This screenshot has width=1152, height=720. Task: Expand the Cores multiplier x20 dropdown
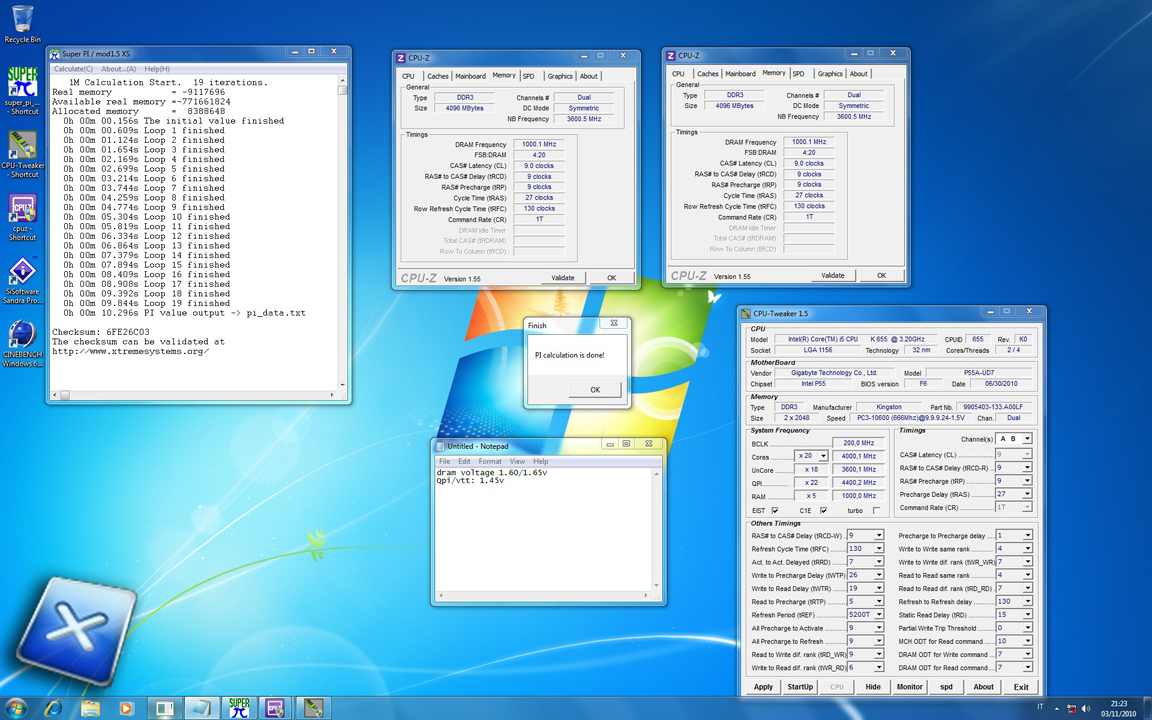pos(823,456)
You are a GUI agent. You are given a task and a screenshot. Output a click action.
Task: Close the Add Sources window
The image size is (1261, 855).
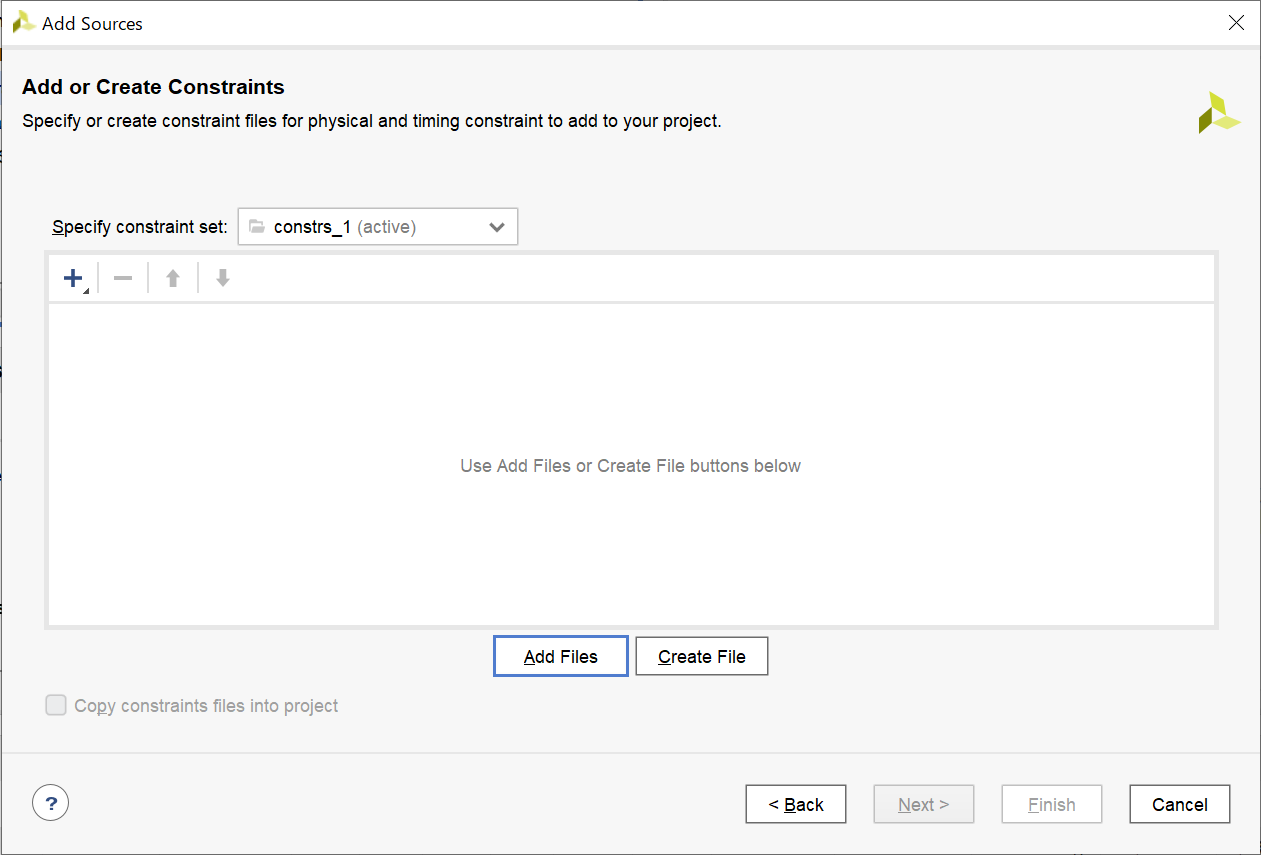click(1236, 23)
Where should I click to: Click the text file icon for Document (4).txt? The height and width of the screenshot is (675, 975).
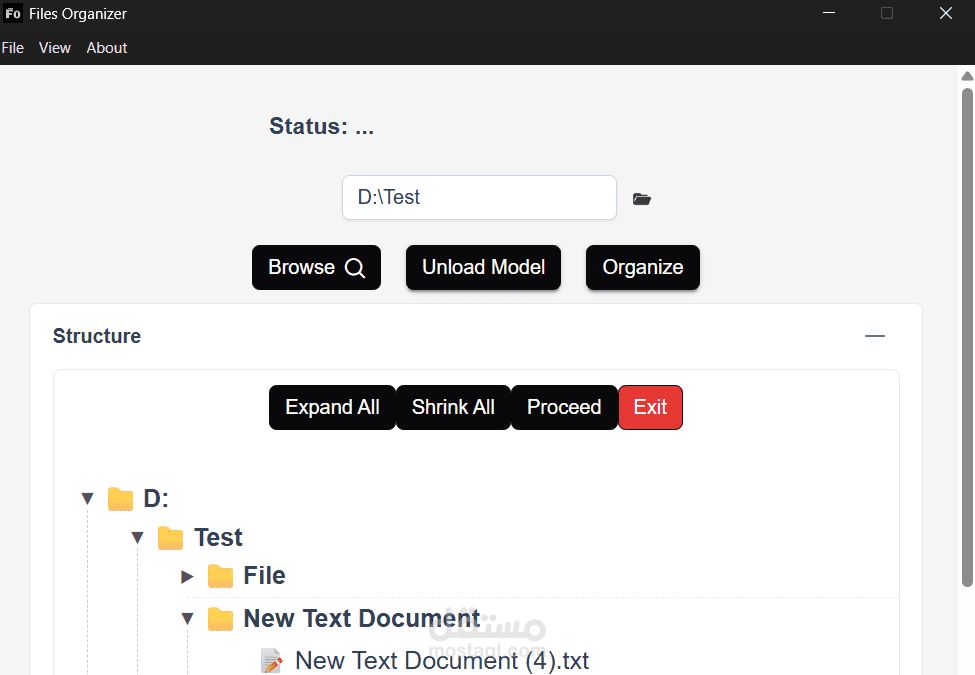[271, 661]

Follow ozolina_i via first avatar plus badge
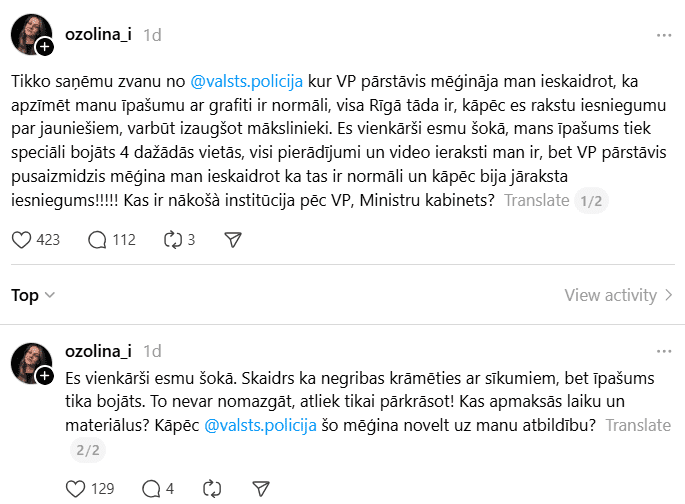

####

Job » Extract the text lines of all the records above verbatim, leaving out the pictures.

Expected output »
This screenshot has width=1152, height=720. Task: Expand the Cores multiplier x20 dropdown
pos(823,456)
You are a GUI agent. You are given a task and a screenshot. Output a click action.
Task: Close the Add Sources window
The image size is (1261, 855).
click(1236, 23)
Where should I click to: Click the text file icon for Document (4).txt? The height and width of the screenshot is (675, 975).
[271, 661]

Follow ozolina_i via first avatar plus badge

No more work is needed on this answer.